Last year, my son got a waffle iron for Christmas.

No technology, nothing computerized.

Just a waffle iron.

Suffice it to say, somebody had a bad attitude for awhile before Christmas.

Okay, maybe it was somebody and both his parents.

Anyway, his birthday is in early December, so the attitude was not a big surprise.

For his birthday party last year, I went to Walmart and bought 10 blankets, one for each of his years.

Then, we, just he and I, delivered them to PATH in honor of his birthday.

By the way, when I asked his permission to publishing this article, he gave me a quote that the idea for a PATH birthday party is "the dumbest thing on earth," but otherwise my column this week was fine.

PATH, People Attempting To Help, in Tyler, is a nonprofit group that provides food and other services to folks who need help.

I took my son there with a perfectly sweet attitude last year. I figure with a thirtyeight year head start on the boy, I can afford to be sweet even when I am fed up.

My age often turns out to be to my advantage.

I understand there are long-range consequences to my daily decisions as a parent.

There is still plenty of stuff he just doesn't know yet.

This understanding gives me confidence and perseverance.

My husband likes to say, "I'll take the blame now because it will be credit later."

The PATH trip caught my son by surprise.

It was not like any birthday party he'd ever been to.

Also, it did wonders for his attitude.

Not to mention his mom's.

I've been polling my friends with the question, "How do you teach your kiddoes to be generous, rather than spoiled?" Here are some of the answers.

! It's about mentoring. They have to see that you enjoy giving.

! We give out of a grateful heart. Teach your kids to be thankful and they will feel that they have plenty to share.

! Point out the long term benefits in the lives of those around them when we share or make sacrifices for each other.
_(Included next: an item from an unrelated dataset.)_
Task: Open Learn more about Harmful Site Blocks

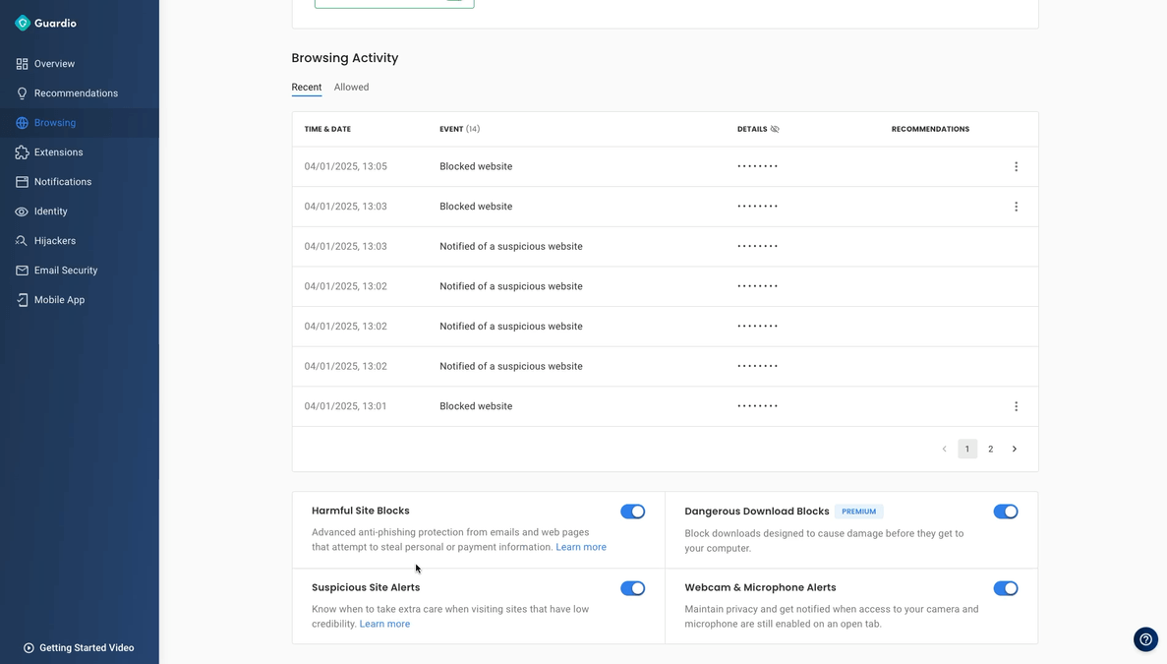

! Teach them to want what is best for their siblings and they will work to help each other.

! Plan a secret gift. Let them enjoy the thrill of dropping it off and making a quick get away.

! Let them experience wanting, or better yet needing, something for awhile, so they can appreciate how much it means to receive something you really need.

There's a difference between giving and sacrificing. It is a good thing to think about this time of year.

Giving is sharing out of the abundance of what we have.

Sacrificing is giving away something that we really need for ourselves.

Of course, giving is what we mostly do in this country where even the middle class is rich by the standard of the rest of the world.

I always tell my kids that if they have two pairs of shoes, they are rich because they can only wear one pair at a time.

Actually, having two feet that work could be considered a wealth when you think about it the right way.

In our homes, we make sacrifices every day, but they are not usually the material kind.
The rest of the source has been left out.